Main Organiser

Julius Centre University of Malaya

Co-organiser

Department of Social and Preventive Medicine, Faculty of Medicine, University of Malay

Supported by

University of Malaya

COMBINING DATA IN MULTI-COUNTRY STUDIES: META-ANALYSIS VERSUS MEGA- ANALYSIS OF INDIVIDUAL PATIENT DATA

Author

M T Bazelier

Institution

Utrecht University

Abstract

Objectives: To evaluate the difference between a traditional meta-analysis and an individual patient data mega-analysis in multi-country studies.

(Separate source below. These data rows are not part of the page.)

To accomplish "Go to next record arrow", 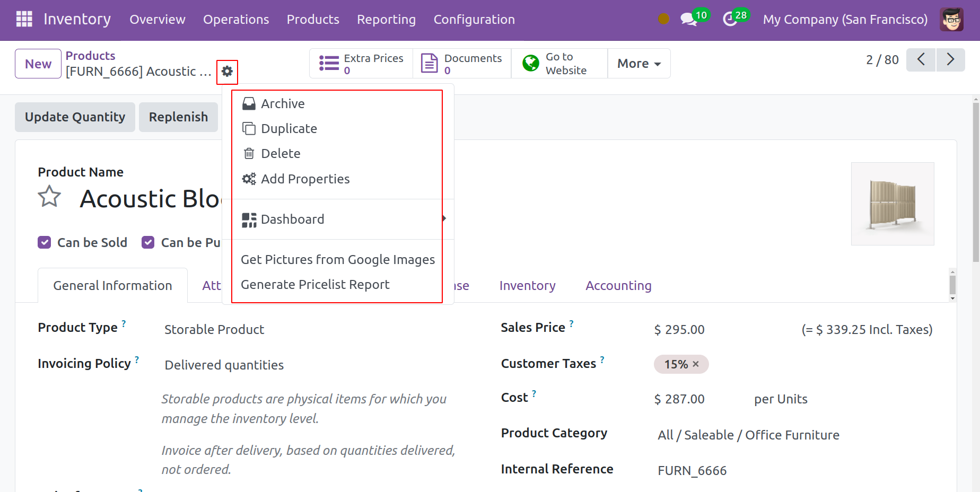I will (950, 59).
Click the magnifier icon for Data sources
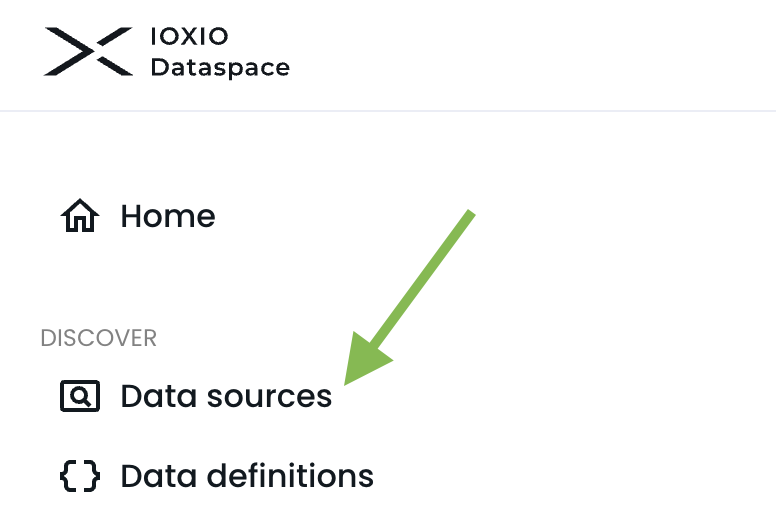 pyautogui.click(x=80, y=396)
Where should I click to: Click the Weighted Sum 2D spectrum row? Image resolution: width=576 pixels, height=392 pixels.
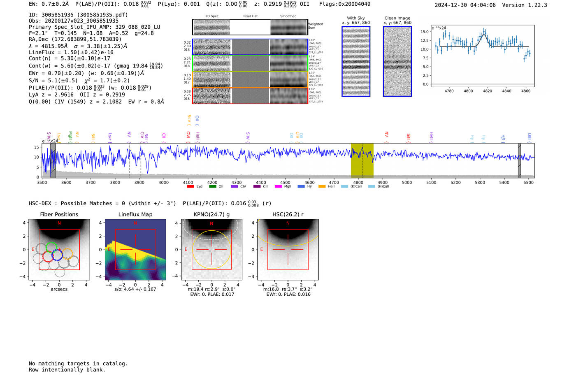click(250, 27)
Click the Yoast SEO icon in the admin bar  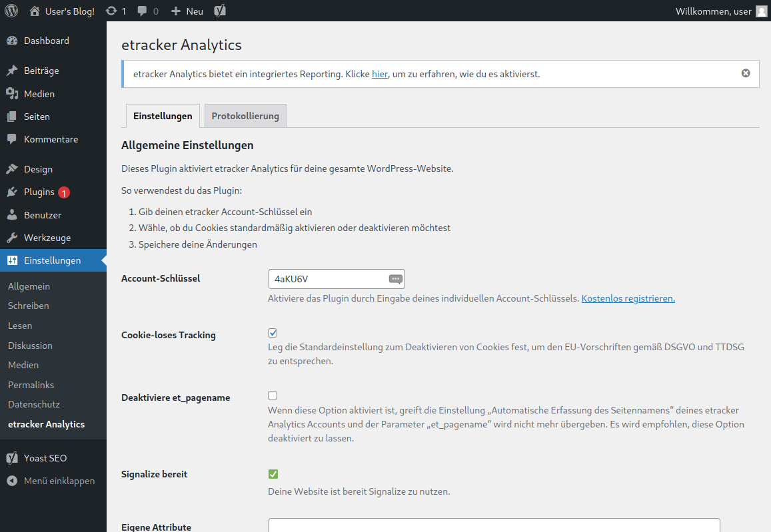pos(220,10)
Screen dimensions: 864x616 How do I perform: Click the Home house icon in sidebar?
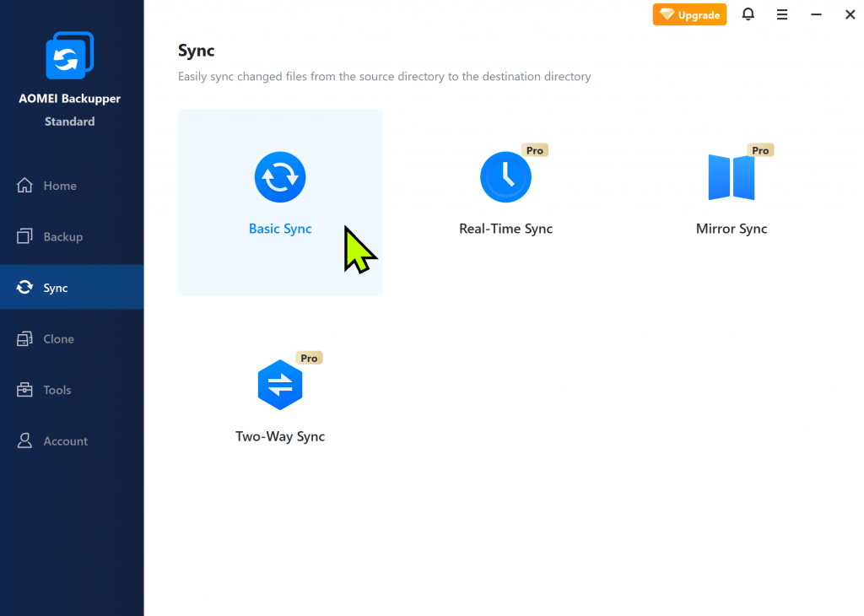(25, 186)
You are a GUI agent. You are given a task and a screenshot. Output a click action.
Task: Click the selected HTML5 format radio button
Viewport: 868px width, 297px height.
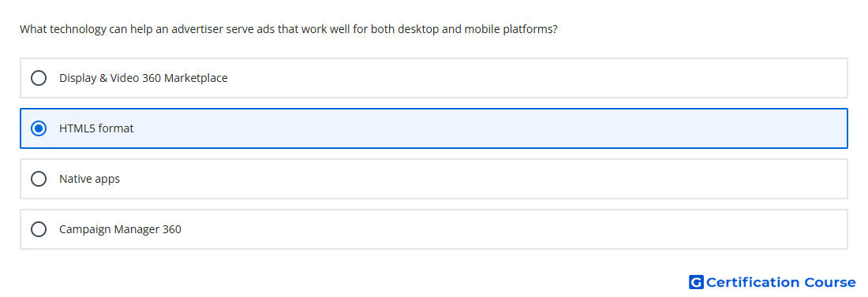pyautogui.click(x=39, y=128)
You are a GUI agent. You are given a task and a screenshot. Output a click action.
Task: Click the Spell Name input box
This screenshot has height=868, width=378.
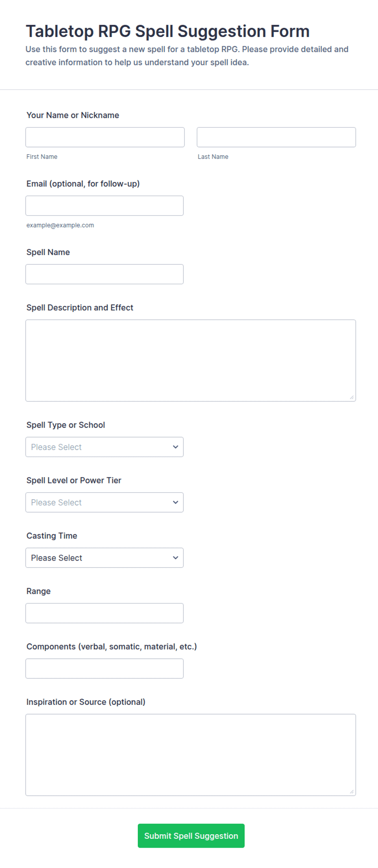(104, 274)
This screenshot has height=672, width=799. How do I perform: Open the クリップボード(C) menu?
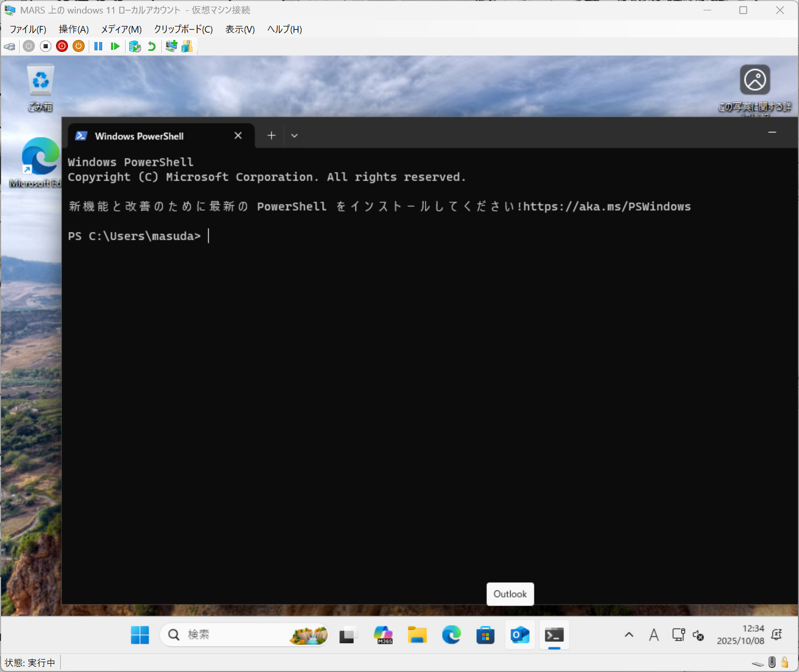pos(183,30)
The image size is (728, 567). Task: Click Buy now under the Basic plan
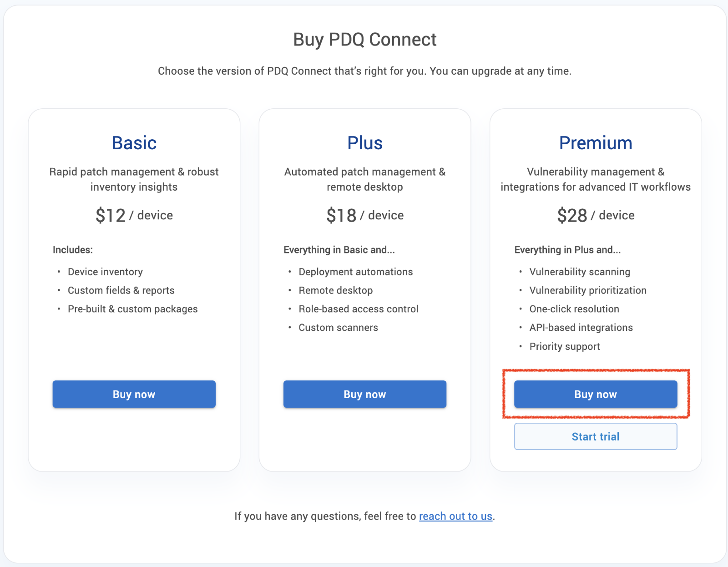click(134, 394)
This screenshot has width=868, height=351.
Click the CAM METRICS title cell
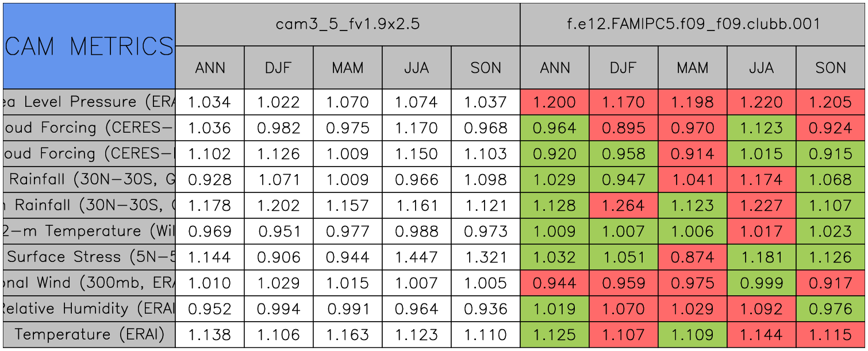[89, 46]
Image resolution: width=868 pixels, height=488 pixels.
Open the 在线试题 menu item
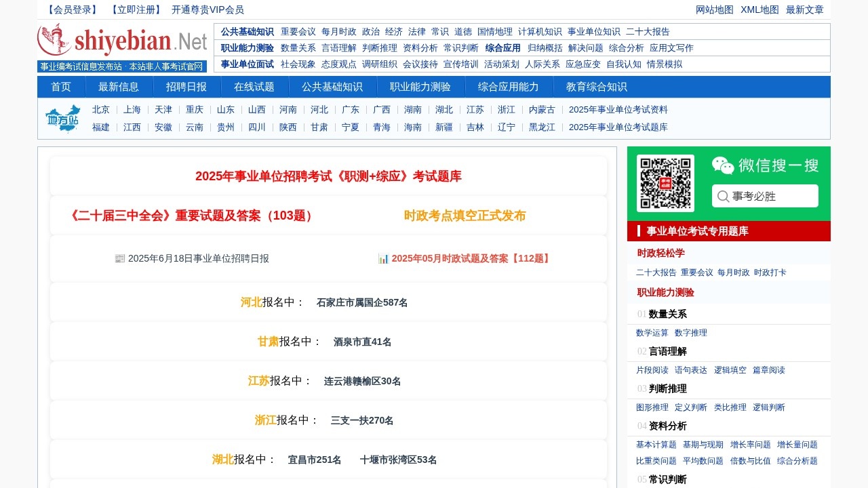point(255,86)
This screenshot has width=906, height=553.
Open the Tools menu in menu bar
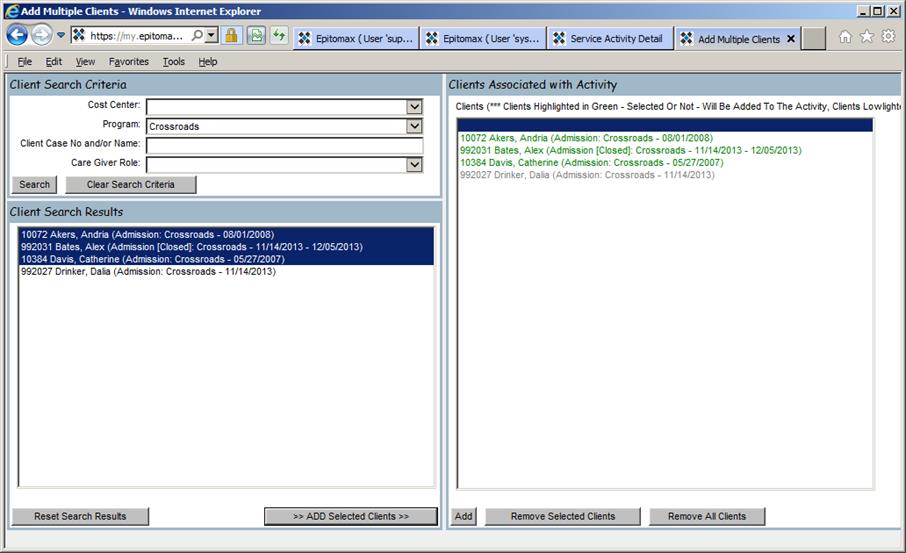pyautogui.click(x=174, y=62)
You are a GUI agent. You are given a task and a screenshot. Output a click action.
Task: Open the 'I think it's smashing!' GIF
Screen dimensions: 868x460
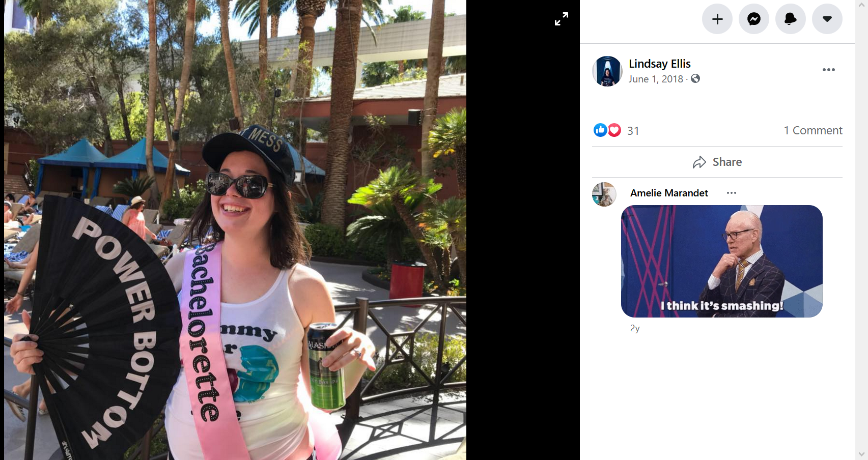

Methods: In the UK General Practice Research Database (GPRD), there was an almost 3-fold increased risk of hip fracture for incident patients with multiple sclerosis (MS) versus population- based controls (adjusted hazard ratio (adj HR) 2.8 [95% CI 1.8-4.3]). However, in incident MS patients from Denmark, hip fracture risk was not significantly increased: adj HR 1.8 [0.9-3.5]. We investigated whether an inverse-variance fixed effect meta-analysis of the two studies provided different results than an individual patient data mega-analysis with comparable characteristics.

Results: A meta-analysis of the two original studies yielded an adj HR of 2.5 [1.7-3.5]. When we made the two study populations comparable in terms of calendar time, definition of the index date, proportion of incident / prevalent patients and duration of follow-up, we found an adj HR of hip fracture with MS of 2.4 [95% CI 1.4-4.2] in GPRD and adj HR of 3.4 [2.7-4.3] in Denmark. An individual patient data mega-analysis of these study populations resulted in adj HR 2.9 [2.4-3.6].

Conclusion: Individual choices in study design may explain substantial amounts of heterogeneity when data from multi-country studies are combined.